Hi Julien, > I'm pretty sure that this is intentional. The worker can be launched > dynamically and in that case it still needs a GUC for the naptime. The dynamic worker also is going to need worker_spi_database, however the corresponding GUC declaration is placed below the check. Perhaps we should just say that the extension shouldn't be used without shared_preload_libraies. We are not testing whether it works in such a case anyway. -- Best regards, Aleksander Alekseev
On Sat, Jun 03, 2023 at 02:38:26PM +0300, Aleksander Alekseev wrote: > Hi Julien, > > > I'm pretty sure that this is intentional. The worker can be launched > > dynamically and in that case it still needs a GUC for the naptime. > > The dynamic worker also is going to need worker_spi_database, however > the corresponding GUC declaration is placed below the check. Yes, and that's because that GUC is declared as PGC_POSTMASTER so you can't declare such a GUC dynamically. > > Perhaps we should just say that the extension shouldn't be used > without shared_preload_libraies. We are not testing whether it works > in such a case anyway. The patch that added the database name clearly was committed without bothering testing that scenario, but it would be better to fix it and add some coverage rather than remove some example of how to use dynamic bgworkers. Maybe with a assign hook to make sure it's never changed once assigned or something along those lines. That being said this module is really naive and has so many problems that I don't think it's actually helpful as coding guidelines for anyone who wants to create a non toy extension using bgworkers.
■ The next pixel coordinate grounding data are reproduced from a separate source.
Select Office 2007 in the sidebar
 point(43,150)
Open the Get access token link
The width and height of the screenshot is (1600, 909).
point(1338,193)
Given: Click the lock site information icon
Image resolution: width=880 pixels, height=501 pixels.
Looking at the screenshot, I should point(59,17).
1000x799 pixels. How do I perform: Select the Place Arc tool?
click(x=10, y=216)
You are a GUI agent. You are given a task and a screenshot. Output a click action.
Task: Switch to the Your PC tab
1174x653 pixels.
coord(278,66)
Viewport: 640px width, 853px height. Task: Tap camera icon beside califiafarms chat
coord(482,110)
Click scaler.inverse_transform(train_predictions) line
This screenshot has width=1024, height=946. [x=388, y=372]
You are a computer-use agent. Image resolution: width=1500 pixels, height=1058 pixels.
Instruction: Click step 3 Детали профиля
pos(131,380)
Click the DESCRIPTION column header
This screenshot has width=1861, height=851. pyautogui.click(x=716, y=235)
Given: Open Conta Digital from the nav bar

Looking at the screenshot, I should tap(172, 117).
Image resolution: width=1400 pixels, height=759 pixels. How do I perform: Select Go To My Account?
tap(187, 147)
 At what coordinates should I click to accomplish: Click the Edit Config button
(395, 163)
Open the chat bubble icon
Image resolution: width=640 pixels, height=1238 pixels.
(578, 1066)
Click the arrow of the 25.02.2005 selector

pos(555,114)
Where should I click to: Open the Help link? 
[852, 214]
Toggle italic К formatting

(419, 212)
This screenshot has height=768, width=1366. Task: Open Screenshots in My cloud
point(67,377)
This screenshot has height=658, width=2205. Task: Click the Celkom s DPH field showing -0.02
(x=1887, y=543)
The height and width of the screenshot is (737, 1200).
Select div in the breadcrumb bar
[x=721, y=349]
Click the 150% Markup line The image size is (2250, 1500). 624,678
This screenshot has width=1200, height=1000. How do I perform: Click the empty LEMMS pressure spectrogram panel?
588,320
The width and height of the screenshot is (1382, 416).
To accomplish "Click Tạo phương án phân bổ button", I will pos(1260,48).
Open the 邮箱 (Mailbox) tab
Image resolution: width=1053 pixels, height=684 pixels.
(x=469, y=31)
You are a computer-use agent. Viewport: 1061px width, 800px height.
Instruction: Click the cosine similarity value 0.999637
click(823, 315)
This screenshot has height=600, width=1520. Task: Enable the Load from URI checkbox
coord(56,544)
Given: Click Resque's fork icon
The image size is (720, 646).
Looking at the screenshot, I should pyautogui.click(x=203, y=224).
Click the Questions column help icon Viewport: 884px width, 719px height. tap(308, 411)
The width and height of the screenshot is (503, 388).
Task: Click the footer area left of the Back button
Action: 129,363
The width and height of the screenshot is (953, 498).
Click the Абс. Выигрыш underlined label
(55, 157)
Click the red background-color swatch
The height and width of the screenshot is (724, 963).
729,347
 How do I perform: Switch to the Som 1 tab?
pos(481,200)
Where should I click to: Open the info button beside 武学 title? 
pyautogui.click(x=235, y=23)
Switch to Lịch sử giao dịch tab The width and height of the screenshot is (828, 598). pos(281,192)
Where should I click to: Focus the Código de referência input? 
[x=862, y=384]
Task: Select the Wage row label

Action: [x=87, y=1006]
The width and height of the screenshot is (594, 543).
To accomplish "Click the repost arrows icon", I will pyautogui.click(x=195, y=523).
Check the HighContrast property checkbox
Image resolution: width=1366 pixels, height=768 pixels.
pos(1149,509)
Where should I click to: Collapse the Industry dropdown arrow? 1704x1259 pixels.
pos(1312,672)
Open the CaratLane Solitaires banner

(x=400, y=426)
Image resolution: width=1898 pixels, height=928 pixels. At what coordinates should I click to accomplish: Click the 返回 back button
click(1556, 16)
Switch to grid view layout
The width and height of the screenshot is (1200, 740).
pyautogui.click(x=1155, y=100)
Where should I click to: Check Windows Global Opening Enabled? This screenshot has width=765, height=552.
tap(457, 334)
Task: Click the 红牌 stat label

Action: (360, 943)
Hi, > That being said this module is really naive and has so many problems that I > don't think it's actually helpful as coding guidelines for anyone who wants to > create a non toy extension using bgworkers. Agree. It is a simple example and I don't think it's going to be useful to make a complicated one out of it. The order of the calls it currently uses however may be extremely confusing for newcomers. It creates an impression that this particular order is extremely important while in fact it's not and it takes time to figure this out. -- Best regards, Aleksander Alekseev
On Sat, Jun 03, 2023 at 03:34:30PM +0300, Aleksander Alekseev wrote: > Agree. It is a simple example and I don't think it's going to be > useful to make a complicated one out of it. It does not have to be complicated, but I definitely agree that we'd better spend some efforts in improving it as a whole especially knowing that this is mentioned on the docs as an example that one could rely on. > The order of the calls it currently uses however may be extremely > confusing for newcomers. It creates an impression that this particular > order is extremely important while in fact it's not and it takes time > to figure this out. + * The order of PushActiveSnapshot() and SPI_connect() is not really + * important. FWIW, looking at the patch, I don't think that this is particularly useful. -- Michael
Attachment
Hi Michael, Thanks for your feedback. > + * The order of PushActiveSnapshot() and SPI_connect() is not really > + * important. > > FWIW, looking at the patch, I don't think that this is particularly > useful. Fair enough, here is the corrected patch. -- Best regards, Aleksander Alekseev
Attachment
On Sat, Jun 03, 2023 at 06:35:00PM -0400, Michael Paquier wrote: > It does not have to be complicated, but I definitely agree that we'd > better spend some efforts in improving it as a whole especially > knowing that this is mentioned on the docs as an example that one > could rely on. +1. I know I've used worker_spi as a reference for writing background workers before. IMHO it'd be better if the patch documented the places where the ordering really does matter instead of hoping extension authors will understand the reasoning behind the proposed reordering. I agree that the current code could lead folks to think that PushActiveSnapshot must go after SPI_connect, but wouldn't the reverse ordering just give folks the opposite impression? -- Nathan Bossart Amazon Web Services: https://aws.amazon.com
Hi, > On Sat, Jun 03, 2023 at 06:35:00PM -0400, Michael Paquier wrote: > > It does not have to be complicated, but I definitely agree that we'd > > better spend some efforts in improving it as a whole especially > > knowing that this is mentioned on the docs as an example that one > > could rely on. > > +1. I know I've used worker_spi as a reference for writing background > workers before. Thanks for the feedback. > I agree that the current code > could lead folks to think that PushActiveSnapshot must go after > SPI_connect, but wouldn't the reverse ordering just give folks the opposite > impression? This is the exact reason why the original patch had an explicit comment that the ordering is not important in this case. It was argued however that the comment is redundant and thus it was removed. -- Best regards, Aleksander Alekseev
On Tue, Jun 13, 2023 at 12:34:09PM +0300, Aleksander Alekseev wrote: > > > I agree that the current code > > could lead folks to think that PushActiveSnapshot must go after > > SPI_connect, but wouldn't the reverse ordering just give folks the opposite > > impression? > > This is the exact reason why the original patch had an explicit > comment that the ordering is not important in this case. It was argued > however that the comment is redundant and thus it was removed. I also don't think that a comment is really worthwhile. If there were any hard dependency, it should be mentioned in the various functions comments as that's the first place one should look at when using a function they're not familiar with. That being said, I still don't understand why you focus on this tiny and not really important detail while the module itself is actually broken (for dynamic bgworker without s_p_l) and also has some broken behaviors with regards to the naptime that are way more likely to hurt third party code that was written using this module as an example.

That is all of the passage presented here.